Literary quotations of epigraphic poems represent a significant case study for thinking about acts of re-framing – and thereby for ‘de-contextualisation and transmediality in ancient literature’. In this paper, I provide a comparative study of two examples, drawn respectively from Pausanias and the Greek Anthology. By contemplating the different acts of re-framing, I hope better to understand the original interaction of the preserved epigrams with their irrecoverable material contexts.
In his account of the artworks from the Heraion at Olympia, in book five of the Periegesis, Pausanias provides a careful description of the explanatory captions inscribed on the sculpted chest of Kypselos (from the sixth century BC). The nine epigrams reported by Pausanias, originally inscribed so as to allow for a clear identification of the carved figures, provide an interesting case of later literary re-contextualization of inscriptional evidence once combined with complex iconographies. But Pausanias’s account can also be interestingly compared with the nineteen epigrams from book three of the Palatine Anthology, collected with the similar intention of recording the textual apparatus engraved on the stylopinakia of the temple of Apollonis at Cyzicus (this time from the second century BC). These poetic texts were originally inscribed in order to explain the content of the scenes of filial devotion represented on the relief panels of the temple.
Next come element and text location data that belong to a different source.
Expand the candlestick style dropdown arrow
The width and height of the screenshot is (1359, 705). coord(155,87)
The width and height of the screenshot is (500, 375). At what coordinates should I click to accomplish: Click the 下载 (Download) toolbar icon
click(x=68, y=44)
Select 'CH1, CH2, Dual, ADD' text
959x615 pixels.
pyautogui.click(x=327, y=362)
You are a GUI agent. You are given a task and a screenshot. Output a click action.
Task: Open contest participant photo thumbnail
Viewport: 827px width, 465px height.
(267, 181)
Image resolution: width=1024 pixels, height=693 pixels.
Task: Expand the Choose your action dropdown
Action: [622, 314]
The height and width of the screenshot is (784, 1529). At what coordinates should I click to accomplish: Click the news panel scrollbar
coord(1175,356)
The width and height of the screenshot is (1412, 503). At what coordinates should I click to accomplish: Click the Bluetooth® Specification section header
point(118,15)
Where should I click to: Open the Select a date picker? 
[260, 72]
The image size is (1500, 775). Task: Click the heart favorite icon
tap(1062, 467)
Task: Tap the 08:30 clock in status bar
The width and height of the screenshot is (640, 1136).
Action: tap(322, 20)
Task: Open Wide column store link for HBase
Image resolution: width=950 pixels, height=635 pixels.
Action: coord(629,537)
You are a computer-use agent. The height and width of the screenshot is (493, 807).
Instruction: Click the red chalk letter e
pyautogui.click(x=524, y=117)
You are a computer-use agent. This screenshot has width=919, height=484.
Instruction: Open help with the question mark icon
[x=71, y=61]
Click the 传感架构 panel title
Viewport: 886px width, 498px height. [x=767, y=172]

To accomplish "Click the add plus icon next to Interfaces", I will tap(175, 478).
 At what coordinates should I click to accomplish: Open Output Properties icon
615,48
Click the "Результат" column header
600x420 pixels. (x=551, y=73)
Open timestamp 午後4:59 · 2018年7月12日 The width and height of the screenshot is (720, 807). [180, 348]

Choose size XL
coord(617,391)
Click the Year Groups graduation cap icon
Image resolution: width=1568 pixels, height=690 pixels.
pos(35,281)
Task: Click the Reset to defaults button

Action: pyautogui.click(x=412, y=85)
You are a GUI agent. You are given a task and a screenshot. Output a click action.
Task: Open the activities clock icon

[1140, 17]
By comparing the linguistic and stylistic features of selected epigrams among the two series described above, I draw attention to the way in which deictic language engaged with the (now missing) forms of visual imageries; I also draw out the perceptual effects that these dynamics produce on later readers. I will particularly focus on the use of demonstrative pronouns in combination with second and third person narrative voices, in order to argue that these deictic markers effectively point to the mythical narrations and characters beyond their actual artistic representations. This imagination-oriented function of deixis allows for the visualization of the epigrams’ frame of reference despite the lack of the original iconography with which they were combined. The reader is thus provided with the necessary verbal tools in order imaginatively to re- contextualize the fictional dimension once conveyed by the scenes on the sculpted artworks.